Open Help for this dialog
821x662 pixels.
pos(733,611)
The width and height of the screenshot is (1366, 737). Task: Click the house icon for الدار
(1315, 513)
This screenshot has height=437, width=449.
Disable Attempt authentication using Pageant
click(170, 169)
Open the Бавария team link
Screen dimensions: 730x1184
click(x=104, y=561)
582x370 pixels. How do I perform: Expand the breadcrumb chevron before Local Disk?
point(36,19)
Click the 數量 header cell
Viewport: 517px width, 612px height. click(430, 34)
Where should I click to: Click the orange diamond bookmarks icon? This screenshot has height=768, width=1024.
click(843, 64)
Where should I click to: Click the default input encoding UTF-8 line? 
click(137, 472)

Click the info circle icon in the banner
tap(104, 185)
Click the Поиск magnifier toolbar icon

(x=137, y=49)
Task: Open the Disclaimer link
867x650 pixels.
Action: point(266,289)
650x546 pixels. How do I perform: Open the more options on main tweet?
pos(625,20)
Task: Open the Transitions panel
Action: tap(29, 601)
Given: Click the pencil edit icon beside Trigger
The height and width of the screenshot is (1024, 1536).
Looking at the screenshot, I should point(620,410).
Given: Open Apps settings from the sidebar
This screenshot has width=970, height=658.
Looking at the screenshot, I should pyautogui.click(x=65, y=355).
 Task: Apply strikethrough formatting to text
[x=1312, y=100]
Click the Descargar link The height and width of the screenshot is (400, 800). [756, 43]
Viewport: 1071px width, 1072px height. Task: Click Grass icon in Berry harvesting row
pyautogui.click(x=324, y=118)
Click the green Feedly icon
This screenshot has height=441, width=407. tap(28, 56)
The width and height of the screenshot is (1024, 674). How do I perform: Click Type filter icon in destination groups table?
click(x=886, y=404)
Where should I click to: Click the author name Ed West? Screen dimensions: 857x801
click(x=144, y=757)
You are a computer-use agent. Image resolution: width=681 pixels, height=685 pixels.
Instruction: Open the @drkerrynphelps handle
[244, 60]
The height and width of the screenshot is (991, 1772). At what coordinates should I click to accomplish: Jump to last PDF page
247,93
########################################
(What is needed)
Starting from the first line of the material and stopping after the line that contains "Action: tap(29, 601)", rewrite those lines with every "icon" switched to "symbol" and everything else unchanged.

(Solved exercise)
Open Help for this dialog
821x662 pixels.
pos(733,611)
The width and height of the screenshot is (1366, 737). Task: Click the house symbol for الدار
(1315, 513)
This screenshot has height=437, width=449.
Disable Attempt authentication using Pageant
click(170, 169)
Open the Бавария team link
Screen dimensions: 730x1184
click(x=104, y=561)
582x370 pixels. How do I perform: Expand the breadcrumb chevron before Local Disk?
point(36,19)
Click the 數量 header cell
Viewport: 517px width, 612px height. click(430, 34)
Where should I click to: Click the orange diamond bookmarks symbol? This screenshot has height=768, width=1024.
click(843, 64)
Where should I click to: Click the default input encoding UTF-8 line? 
click(137, 472)

Click the info circle symbol in the banner
tap(104, 185)
Click the Поиск magnifier toolbar symbol

(x=137, y=49)
Task: Open the Disclaimer link
867x650 pixels.
Action: point(266,289)
650x546 pixels. How do I perform: Open the more options on main tweet?
pos(625,20)
Task: Open the Transitions panel
Action: tap(29, 601)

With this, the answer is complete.